Своим рассказом писатель обличает соглашательскую и антинародную сущность политики либеральных деятелей, проповедующих мирные реформы «сверху», «законные пути» как средство достижения «народного блага».

Вводный эпизод о безуспешной попытке героя увидать Чернышевского («личность такая, что положительно на всю Россию одна…») на пути следования из Петропавловской крепости на место гражданской казни — Мытнинскую площадь 19 мая 1864 г. подчеркивает глубочайшее уважение и любовь писателя к вождю революционной демократии, идеологу крестьянской революции.

В письме к В. А. Гольцеву (декабрь 1888 года) Успенский вспоминал свое идейное одиночество и тяжелое душевное состояние в первые годы литературной деятельности. «Хороших руководящих личностей не было, — писал он. — В 1861 г. в ноябре я видел Добролюбова в первый раз — в гробу. В 1863 г. увезли Чернышевского в Сибирь.. Возможно, что эпизод, описанный в рассказе, носит автобиографический характер, так как во время гражданской казни Чернышевского Успенский находился в Петербурге.

Немногочисленные известные нам факты характеризуют отношение Успенского к личности и деятельности Чернышевского. Так, в библиотеке Успенского находились сочинения Чернышевского. В начале 1875 года он принял участие в хлопотах о написании и помещении во французской республиканской газете «Le rappe» большой статьи о Чернышевском. В 1875–1876 годах Успенский сблизился с революционером-народовольцем Г. А. Лопатиным, предпринявшим в 1870 году неудачную попытку освободить Чернышевского.
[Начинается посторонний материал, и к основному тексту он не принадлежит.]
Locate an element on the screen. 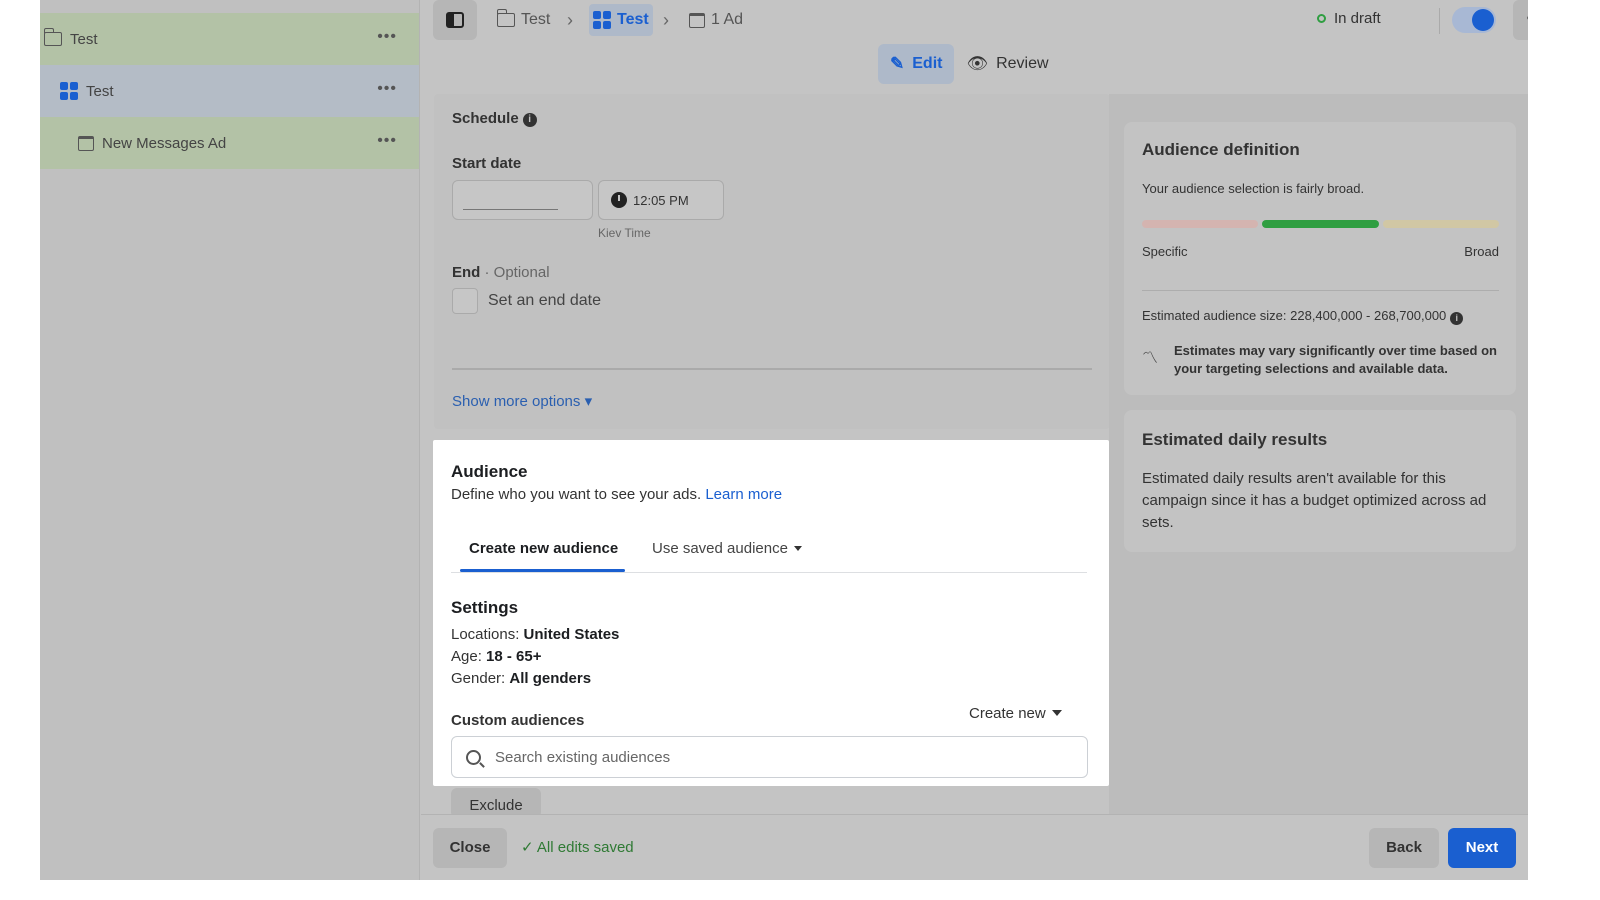  end-optional: · Optional is located at coordinates (515, 272).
Ему он передал список написанного в Сибири романа Чернышевского «Пролог, ч. 1. Пролог пролога», который получил от революционера М. Д. Муравского, отбывавшего каторгу вместе с Чернышевским. По этому списку роман был издан П. А. Лавровым в 1877 году в Лондоне.

…именно последней войны… — Имеется в виду русско-турецкая война 1877–1878 годов, окончившаяся победой России и заключением Сан-Стефанского (19 февраля 1878 года), а затем Берлинского (1 июля 1878 года) договоров. Договоры предоставляли ряд преимуществ славянским народам, боровшимся за политическую независимость. Одним из пунктов этих договоров было образование Болгарского княжества. Англия и Австро-Венгрия занимали враждебную России и крайне агрессивную позицию в балканском вопросе.